From the entries that follow, gather each line holding the word "entry".

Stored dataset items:
= = = = = = =

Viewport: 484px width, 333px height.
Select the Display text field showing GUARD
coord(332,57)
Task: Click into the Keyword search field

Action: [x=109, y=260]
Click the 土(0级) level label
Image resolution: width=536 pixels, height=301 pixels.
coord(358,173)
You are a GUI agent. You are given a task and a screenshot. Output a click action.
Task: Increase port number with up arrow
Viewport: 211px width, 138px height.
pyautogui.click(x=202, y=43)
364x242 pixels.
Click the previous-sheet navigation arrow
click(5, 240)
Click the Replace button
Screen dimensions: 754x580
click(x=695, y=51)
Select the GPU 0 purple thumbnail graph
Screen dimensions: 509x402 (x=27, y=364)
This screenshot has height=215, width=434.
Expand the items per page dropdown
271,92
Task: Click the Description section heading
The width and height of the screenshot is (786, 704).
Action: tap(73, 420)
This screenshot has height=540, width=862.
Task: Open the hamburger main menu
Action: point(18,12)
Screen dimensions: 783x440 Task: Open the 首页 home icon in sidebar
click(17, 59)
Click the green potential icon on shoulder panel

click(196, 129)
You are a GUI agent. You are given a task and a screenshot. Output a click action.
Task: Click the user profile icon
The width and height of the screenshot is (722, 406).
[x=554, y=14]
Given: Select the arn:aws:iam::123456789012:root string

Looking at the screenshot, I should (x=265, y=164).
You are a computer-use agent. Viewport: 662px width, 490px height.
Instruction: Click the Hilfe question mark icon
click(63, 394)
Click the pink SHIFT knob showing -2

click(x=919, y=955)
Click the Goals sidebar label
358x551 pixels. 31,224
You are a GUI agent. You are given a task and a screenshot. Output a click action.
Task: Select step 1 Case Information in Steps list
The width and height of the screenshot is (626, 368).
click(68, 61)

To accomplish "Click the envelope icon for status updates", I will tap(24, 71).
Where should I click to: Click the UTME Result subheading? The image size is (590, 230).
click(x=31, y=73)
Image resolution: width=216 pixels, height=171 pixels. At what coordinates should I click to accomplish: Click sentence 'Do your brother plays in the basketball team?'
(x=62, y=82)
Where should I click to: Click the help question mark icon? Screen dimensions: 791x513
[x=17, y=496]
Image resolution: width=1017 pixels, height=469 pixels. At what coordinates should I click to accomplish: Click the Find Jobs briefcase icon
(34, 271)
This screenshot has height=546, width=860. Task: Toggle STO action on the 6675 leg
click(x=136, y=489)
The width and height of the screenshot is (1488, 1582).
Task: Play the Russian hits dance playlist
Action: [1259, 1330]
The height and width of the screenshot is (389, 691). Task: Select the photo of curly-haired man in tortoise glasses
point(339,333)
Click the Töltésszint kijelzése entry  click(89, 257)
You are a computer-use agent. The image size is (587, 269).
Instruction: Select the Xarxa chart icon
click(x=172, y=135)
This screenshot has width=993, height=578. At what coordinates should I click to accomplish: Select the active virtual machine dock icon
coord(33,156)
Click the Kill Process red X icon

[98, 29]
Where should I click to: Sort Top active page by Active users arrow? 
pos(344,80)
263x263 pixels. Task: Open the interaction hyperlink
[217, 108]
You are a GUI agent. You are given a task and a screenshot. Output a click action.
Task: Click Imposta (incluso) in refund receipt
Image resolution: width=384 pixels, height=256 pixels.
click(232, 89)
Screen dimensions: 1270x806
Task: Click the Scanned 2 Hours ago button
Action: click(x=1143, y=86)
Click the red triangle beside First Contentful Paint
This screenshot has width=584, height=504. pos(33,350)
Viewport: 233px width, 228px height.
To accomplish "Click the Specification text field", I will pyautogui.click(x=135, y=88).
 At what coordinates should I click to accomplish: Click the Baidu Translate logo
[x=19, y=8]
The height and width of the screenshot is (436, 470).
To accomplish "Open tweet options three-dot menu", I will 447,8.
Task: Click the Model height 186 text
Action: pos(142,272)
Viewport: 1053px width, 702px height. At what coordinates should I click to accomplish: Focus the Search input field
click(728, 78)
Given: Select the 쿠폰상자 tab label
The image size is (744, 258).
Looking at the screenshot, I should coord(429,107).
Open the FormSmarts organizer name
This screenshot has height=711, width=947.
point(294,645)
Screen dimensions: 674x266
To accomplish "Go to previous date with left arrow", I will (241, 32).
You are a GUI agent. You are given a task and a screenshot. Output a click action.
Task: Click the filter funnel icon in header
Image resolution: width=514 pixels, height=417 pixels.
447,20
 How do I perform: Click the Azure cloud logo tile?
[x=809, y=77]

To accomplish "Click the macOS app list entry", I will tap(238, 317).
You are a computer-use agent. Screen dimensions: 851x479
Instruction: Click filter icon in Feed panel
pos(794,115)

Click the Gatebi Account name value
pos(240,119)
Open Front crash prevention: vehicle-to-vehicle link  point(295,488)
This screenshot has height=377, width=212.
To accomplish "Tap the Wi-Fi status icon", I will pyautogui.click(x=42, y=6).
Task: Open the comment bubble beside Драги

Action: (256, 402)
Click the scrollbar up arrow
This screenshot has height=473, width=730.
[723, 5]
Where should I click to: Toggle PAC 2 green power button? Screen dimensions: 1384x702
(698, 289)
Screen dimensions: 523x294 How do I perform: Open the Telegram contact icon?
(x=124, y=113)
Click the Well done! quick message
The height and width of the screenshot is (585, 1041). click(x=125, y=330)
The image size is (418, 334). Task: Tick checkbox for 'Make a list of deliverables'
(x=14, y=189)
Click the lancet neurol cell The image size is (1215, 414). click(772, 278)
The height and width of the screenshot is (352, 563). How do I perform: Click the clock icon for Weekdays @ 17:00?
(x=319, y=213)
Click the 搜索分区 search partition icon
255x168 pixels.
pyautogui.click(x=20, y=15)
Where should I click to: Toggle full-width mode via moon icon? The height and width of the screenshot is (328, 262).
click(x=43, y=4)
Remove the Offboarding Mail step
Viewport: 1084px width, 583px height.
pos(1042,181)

= = = = = = =

## OUTPUT FOR THIS EXERCISE
Click the Töltésszint kijelzése entry  click(89, 257)
To accomplish "Click the macOS app list entry", I will tap(238, 317).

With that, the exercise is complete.